* _WHAT THIS TASK INVOLVES_
Lines before the one containing "Resources (886, 2086)" are to be left out; reproduce that line and all the rest of the entries exactly.

* _MATERIAL PROVIDED_
- Opening Delimiter -

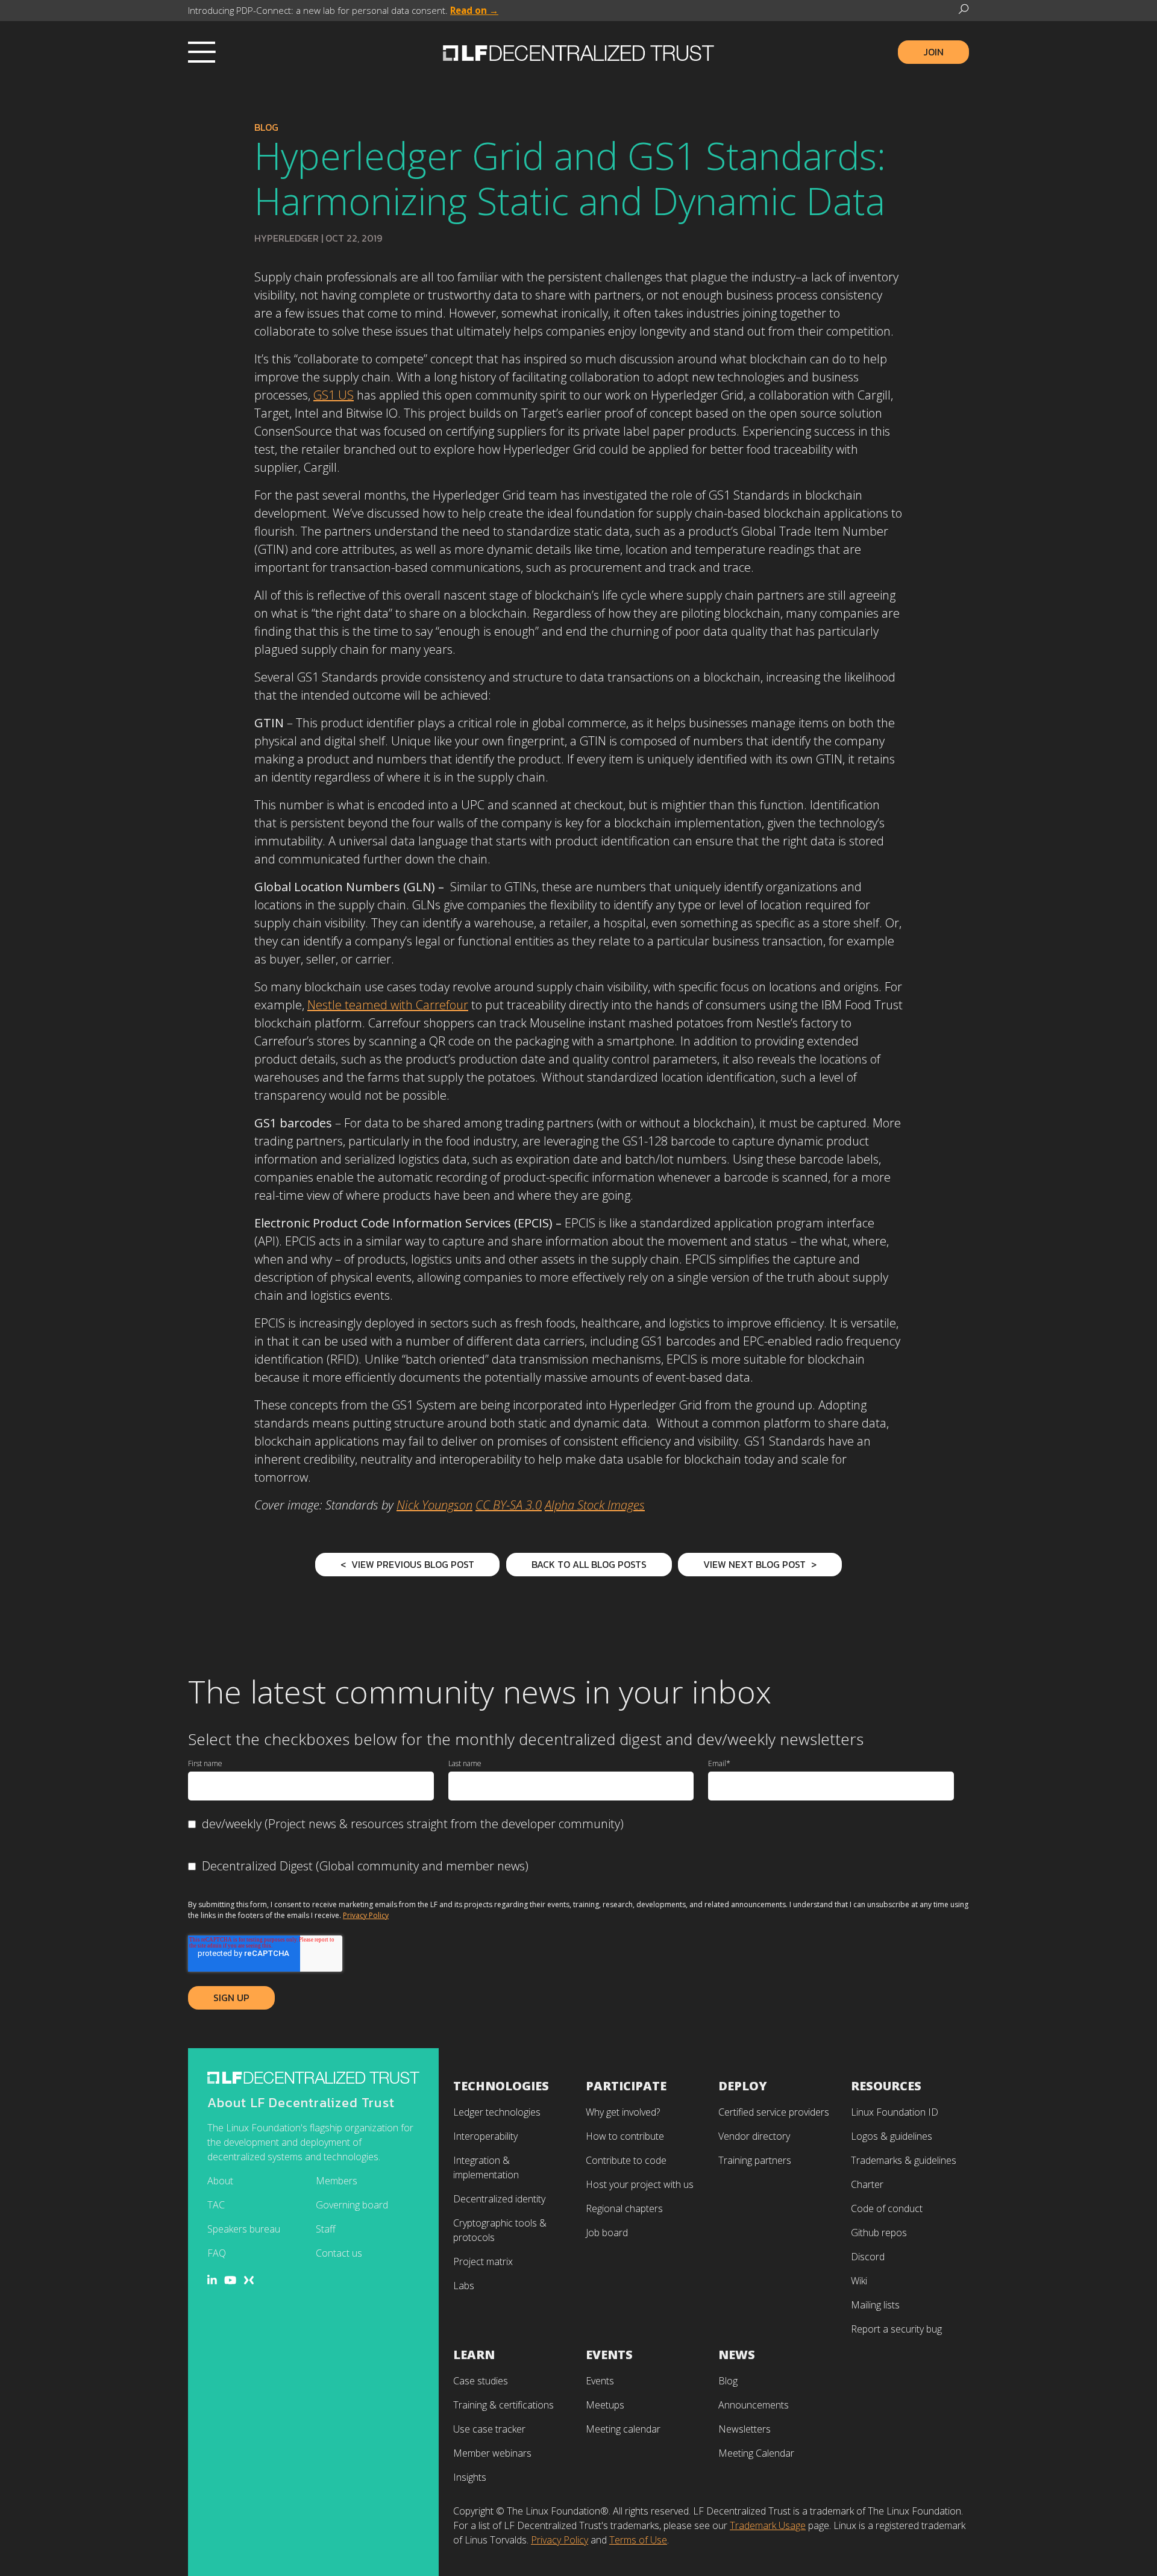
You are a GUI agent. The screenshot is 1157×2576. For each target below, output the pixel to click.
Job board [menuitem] (607, 2232)
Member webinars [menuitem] (492, 2453)
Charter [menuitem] (867, 2184)
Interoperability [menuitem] (485, 2136)
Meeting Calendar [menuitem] (756, 2453)
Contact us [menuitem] (339, 2253)
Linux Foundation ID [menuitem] (894, 2112)
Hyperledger (286, 238)
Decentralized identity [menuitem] (499, 2198)
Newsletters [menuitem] (744, 2429)
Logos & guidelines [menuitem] (891, 2136)
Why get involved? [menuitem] (623, 2112)
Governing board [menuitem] (352, 2204)
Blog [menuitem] (728, 2380)
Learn (474, 2354)
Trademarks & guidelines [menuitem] (903, 2160)
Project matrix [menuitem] (483, 2261)
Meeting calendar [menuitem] (623, 2429)
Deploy (742, 2086)
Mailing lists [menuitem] (875, 2304)
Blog (266, 127)
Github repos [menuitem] (879, 2232)
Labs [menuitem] (463, 2285)
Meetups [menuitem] (605, 2404)
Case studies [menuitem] (480, 2380)
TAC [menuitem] (216, 2204)
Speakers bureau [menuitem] (243, 2229)
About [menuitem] (220, 2180)
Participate (626, 2086)
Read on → (474, 10)
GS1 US (333, 395)
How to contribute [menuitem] (625, 2136)
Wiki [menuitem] (859, 2280)
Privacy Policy (366, 1915)
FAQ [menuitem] (216, 2253)
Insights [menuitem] (469, 2477)
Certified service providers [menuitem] (773, 2112)
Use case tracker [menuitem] (489, 2429)
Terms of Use (638, 2539)
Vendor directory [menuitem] (754, 2136)
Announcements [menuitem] (753, 2404)
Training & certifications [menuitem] (503, 2404)
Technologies (501, 2086)
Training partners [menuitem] (754, 2160)
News (736, 2354)
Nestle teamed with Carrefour (387, 1005)
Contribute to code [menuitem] (626, 2160)
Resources (886, 2086)
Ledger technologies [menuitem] (497, 2112)
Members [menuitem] (336, 2180)
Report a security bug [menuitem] (896, 2329)
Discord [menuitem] (868, 2256)
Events (609, 2354)
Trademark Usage (768, 2525)
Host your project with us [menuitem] (640, 2184)
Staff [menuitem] (326, 2229)
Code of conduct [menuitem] (887, 2208)
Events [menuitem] (600, 2380)
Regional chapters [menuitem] (624, 2208)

- Closing Delimiter -

* _SOLUTION FOR THIS TASK_
Resources (886, 2086)
Ledger technologies [menuitem] (497, 2112)
Members [menuitem] (336, 2180)
Report a security bug [menuitem] (896, 2329)
Discord [menuitem] (868, 2256)
Events (609, 2354)
Trademark Usage (768, 2525)
Host your project with us [menuitem] (640, 2184)
Staff [menuitem] (326, 2229)
Code of conduct [menuitem] (887, 2208)
Events [menuitem] (600, 2380)
Regional chapters [menuitem] (624, 2208)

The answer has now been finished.